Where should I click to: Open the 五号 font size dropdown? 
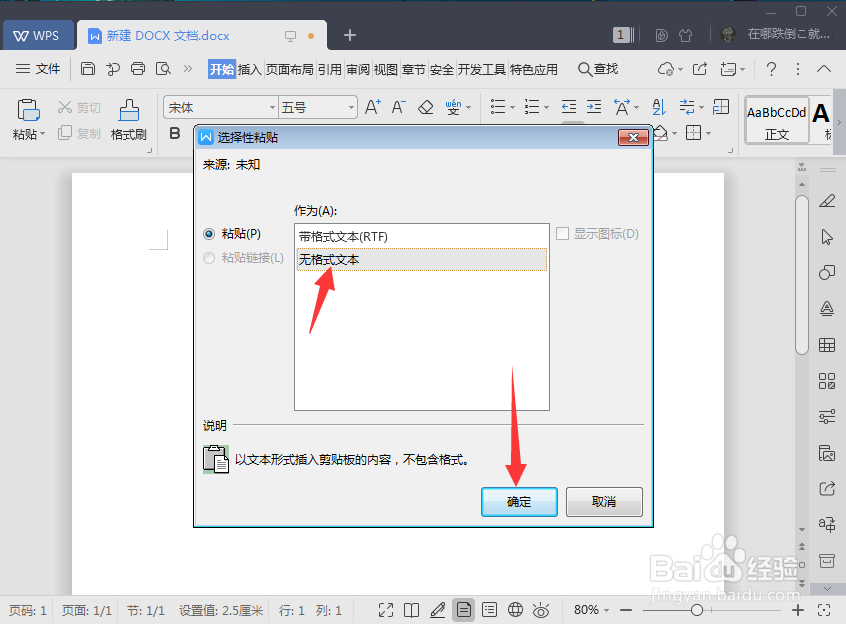pos(350,106)
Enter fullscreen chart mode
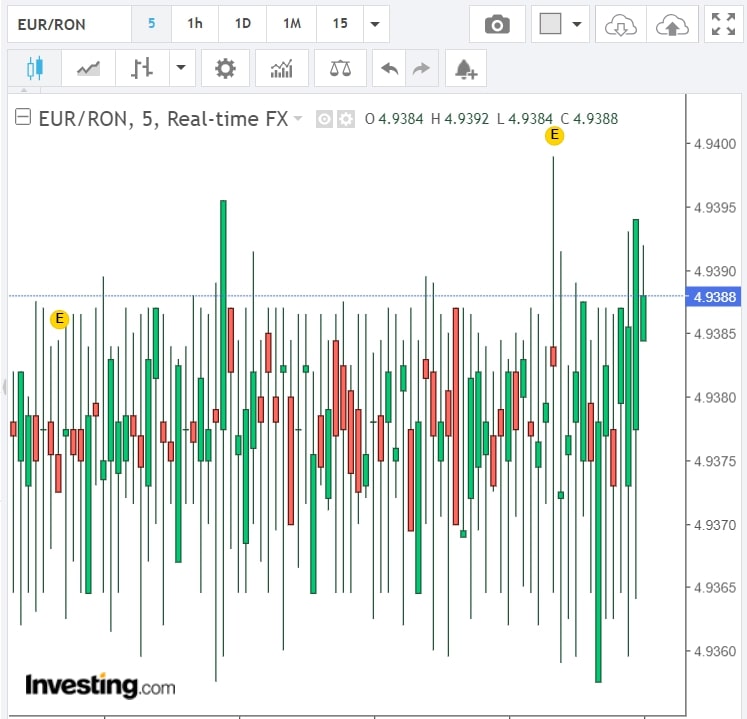The image size is (747, 719). point(723,25)
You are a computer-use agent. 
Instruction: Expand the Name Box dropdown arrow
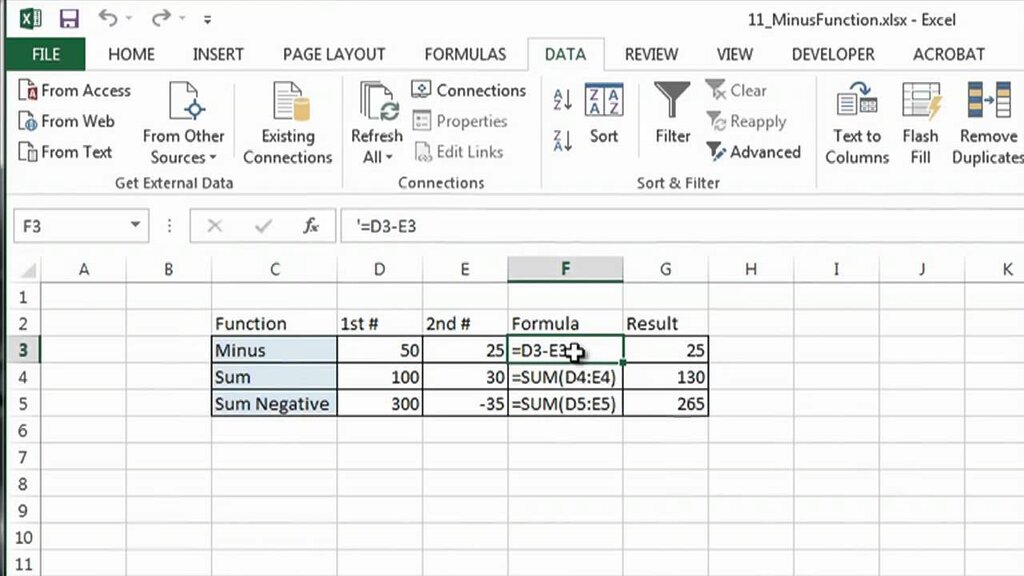[135, 225]
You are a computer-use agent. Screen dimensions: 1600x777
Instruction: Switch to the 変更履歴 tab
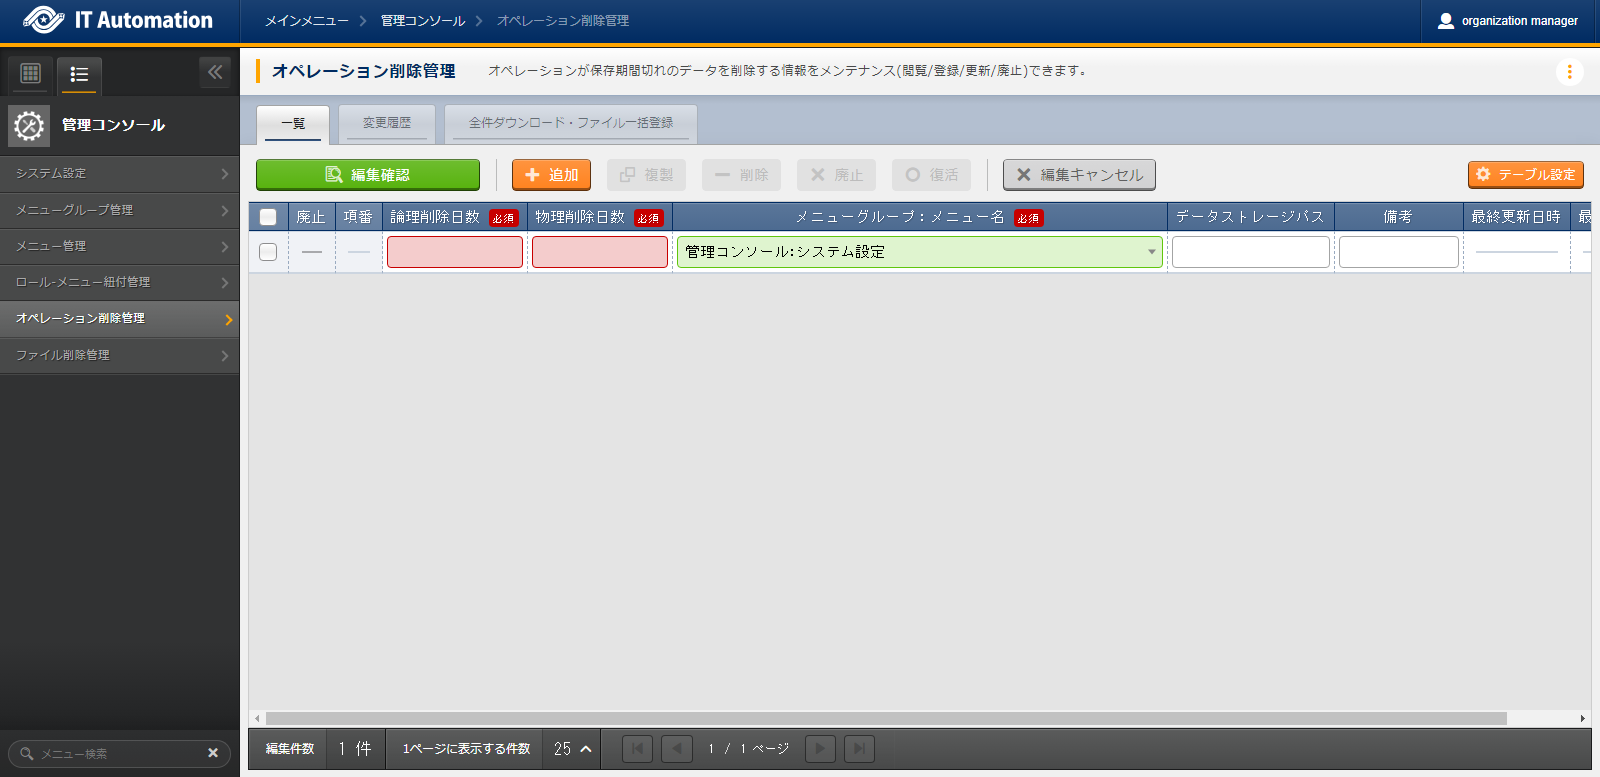(387, 123)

**Brief**
Restate all of the material word for word, leaving every picture out.

**Solution for this exercise**
Where should I click to: Open the 五号 font size dropdown? 
pos(350,106)
Enter fullscreen chart mode
The image size is (747, 719). point(723,25)
You are a computer-use agent. 
Instruction: Expand the Name Box dropdown arrow
[135, 225]
You are a computer-use agent. Screen dimensions: 1600x777
Instruction: Switch to the 変更履歴 tab
(387, 123)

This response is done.